start

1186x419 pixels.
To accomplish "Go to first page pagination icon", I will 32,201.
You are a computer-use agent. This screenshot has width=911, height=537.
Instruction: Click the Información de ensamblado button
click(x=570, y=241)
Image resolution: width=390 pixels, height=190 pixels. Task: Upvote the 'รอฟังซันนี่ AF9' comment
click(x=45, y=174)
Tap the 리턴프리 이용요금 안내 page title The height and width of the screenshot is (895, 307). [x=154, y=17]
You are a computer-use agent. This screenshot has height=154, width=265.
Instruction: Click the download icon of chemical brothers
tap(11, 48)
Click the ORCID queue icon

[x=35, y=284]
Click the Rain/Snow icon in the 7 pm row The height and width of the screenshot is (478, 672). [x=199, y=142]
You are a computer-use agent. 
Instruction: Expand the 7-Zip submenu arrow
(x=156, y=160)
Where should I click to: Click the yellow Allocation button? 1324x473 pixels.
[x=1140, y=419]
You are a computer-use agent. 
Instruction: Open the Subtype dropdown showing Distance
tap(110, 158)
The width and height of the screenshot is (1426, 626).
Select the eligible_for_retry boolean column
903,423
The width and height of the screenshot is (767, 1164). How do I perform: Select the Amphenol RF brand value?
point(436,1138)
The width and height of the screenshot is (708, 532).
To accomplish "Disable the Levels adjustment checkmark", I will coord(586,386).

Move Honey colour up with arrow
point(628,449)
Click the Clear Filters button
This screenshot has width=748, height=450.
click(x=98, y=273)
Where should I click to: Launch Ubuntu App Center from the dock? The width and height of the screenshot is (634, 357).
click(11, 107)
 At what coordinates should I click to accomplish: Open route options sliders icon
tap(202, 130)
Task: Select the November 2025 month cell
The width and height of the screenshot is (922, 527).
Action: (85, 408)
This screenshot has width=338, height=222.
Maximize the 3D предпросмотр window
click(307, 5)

end

Required task
Edit the records above so that "computer-use agent" becomes "desktop assistant" at each occurrence. Leave every other line unchanged.

The reply
1186x419 pixels.
To accomplish "Go to first page pagination icon", I will 32,201.
You are a desktop assistant. This screenshot has width=911, height=537.
Instruction: Click the Información de ensamblado button
click(x=570, y=241)
Image resolution: width=390 pixels, height=190 pixels. Task: Upvote the 'รอฟังซันนี่ AF9' comment
click(x=45, y=174)
Tap the 리턴프리 이용요금 안내 page title The height and width of the screenshot is (895, 307). [x=154, y=17]
You are a desktop assistant. This screenshot has height=154, width=265.
Instruction: Click the download icon of chemical brothers
tap(11, 48)
Click the ORCID queue icon

[x=35, y=284]
Click the Rain/Snow icon in the 7 pm row The height and width of the screenshot is (478, 672). [x=199, y=142]
You are a desktop assistant. 
Instruction: Expand the 7-Zip submenu arrow
(x=156, y=160)
Where should I click to: Click the yellow Allocation button? 1324x473 pixels.
[x=1140, y=419]
You are a desktop assistant. 
Instruction: Open the Subtype dropdown showing Distance
tap(110, 158)
The width and height of the screenshot is (1426, 626).
Select the eligible_for_retry boolean column
903,423
The width and height of the screenshot is (767, 1164). How do I perform: Select the Amphenol RF brand value?
point(436,1138)
The width and height of the screenshot is (708, 532).
To accomplish "Disable the Levels adjustment checkmark", I will coord(586,386).

Move Honey colour up with arrow
point(628,449)
Click the Clear Filters button
This screenshot has width=748, height=450.
click(x=98, y=273)
Where should I click to: Launch Ubuntu App Center from the dock? The width and height of the screenshot is (634, 357).
click(11, 107)
 At what coordinates should I click to accomplish: Open route options sliders icon
tap(202, 130)
Task: Select the November 2025 month cell
The width and height of the screenshot is (922, 527).
Action: (85, 408)
This screenshot has width=338, height=222.
Maximize the 3D предпросмотр window
click(307, 5)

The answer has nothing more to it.